Kegiatan ini dihadiri Kepala Dinas Lingkungan Hidup dan Kehutanan Kota Kendari, narasumber, Camat Wua-Wua, Lurah Anawai, Bhabinkamtibmas, Babinsa, tokoh masyarakat, serta perwakilan berbagai unsur warga. Sosialisasi digelar untuk memperdalam pemahaman seluruh pemangku kepentingan terkait aturan yang menjadi landasan hukum pengendalian sampah plastik di wilayah ini.
Dalam sambutannya, Sekda Amir Hasan menegaskan bahwa peraturan daerah bukan sekadar dokumen administratif, melainkan instrumen nyata untuk mengatur, melindungi, dan meningkatkan kesejahteraan masyarakat.
“Perda Nomor 7 Tahun 2025 adalah bukti komitmen bersama Pemerintah Kota Kendari dan DPRD demi mewujudkan pembangunan yang maju, mandiri, dan berkelanjutan,” ujarnya.
Ia menekankan, keberhasilan regulasi ini tidak hanya bergantung pada kebijakan pemerintah, melainkan sangat ditentukan oleh pemahaman dan kepatuhan seluruh elemen masyarakat.
Oleh sebab itu, sosialisasi menjadi langkah krusial agar substansi aturan dapat dipahami dan diterapkan secara nyata dalam kehidupan sehari-hari.
Sekda juga mengajak seluruh peserta memanfaatkan forum ini untuk berdiskusi secara terbuka.
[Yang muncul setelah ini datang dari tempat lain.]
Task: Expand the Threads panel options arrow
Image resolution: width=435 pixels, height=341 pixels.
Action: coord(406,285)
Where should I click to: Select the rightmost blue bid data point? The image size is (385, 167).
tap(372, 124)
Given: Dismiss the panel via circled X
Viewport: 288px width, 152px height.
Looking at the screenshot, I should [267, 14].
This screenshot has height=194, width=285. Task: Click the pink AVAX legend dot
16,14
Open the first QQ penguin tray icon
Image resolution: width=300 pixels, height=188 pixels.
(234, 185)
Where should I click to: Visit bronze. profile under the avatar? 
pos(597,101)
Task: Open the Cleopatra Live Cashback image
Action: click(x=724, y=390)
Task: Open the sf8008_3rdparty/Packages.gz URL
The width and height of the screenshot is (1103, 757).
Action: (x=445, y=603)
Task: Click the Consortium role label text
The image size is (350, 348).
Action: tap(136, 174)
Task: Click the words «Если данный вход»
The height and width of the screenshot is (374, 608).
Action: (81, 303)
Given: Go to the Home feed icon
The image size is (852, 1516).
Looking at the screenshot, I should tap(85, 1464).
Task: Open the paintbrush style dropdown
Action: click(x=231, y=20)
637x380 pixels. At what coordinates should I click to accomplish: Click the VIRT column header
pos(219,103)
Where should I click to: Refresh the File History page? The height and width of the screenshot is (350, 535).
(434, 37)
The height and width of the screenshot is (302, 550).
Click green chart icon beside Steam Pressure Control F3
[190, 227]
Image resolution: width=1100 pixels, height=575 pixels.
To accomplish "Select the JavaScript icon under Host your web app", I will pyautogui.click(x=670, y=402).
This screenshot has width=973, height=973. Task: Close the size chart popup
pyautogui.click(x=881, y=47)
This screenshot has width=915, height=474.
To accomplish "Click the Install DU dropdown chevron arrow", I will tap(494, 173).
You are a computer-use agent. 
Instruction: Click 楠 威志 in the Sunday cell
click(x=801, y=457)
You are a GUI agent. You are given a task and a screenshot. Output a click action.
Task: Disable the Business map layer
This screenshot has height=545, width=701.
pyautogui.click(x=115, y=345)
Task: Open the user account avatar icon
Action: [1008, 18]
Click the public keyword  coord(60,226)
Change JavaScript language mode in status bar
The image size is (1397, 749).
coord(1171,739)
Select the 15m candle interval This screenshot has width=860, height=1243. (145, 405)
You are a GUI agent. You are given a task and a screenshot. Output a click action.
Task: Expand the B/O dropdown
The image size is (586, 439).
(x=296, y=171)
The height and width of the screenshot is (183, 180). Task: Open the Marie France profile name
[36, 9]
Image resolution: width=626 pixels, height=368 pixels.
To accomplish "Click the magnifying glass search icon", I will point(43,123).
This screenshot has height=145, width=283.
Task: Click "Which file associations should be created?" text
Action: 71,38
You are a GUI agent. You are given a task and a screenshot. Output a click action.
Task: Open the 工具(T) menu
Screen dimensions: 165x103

Kesamaan persepsi antara pemerintah, aparat kewilayahan, pelaku usaha, dan masyarakat diharapkan dapat membuat pelaksanaan Perda berjalan optimal dan tepat sasaran.
Amir Hasan turut memberikan apresiasi kepada seluruh pihak yang telah berperan serta menyukseskan kegiatan ini. Ia menegaskan kolaborasi adalah kunci utama mengurangi dampak buruk plastik bagi lingkungan.
“Kita berharap kesadaran yang tumbuh dari kegiatan ini dapat menggerakkan seluruh warga untuk bersama-sama mengurangi penggunaan plastik sekali pakai, demi mewujudkan Kota Kendari yang lebih hijau, bersih, dan lestari untuk masa depan,” pungkasnya.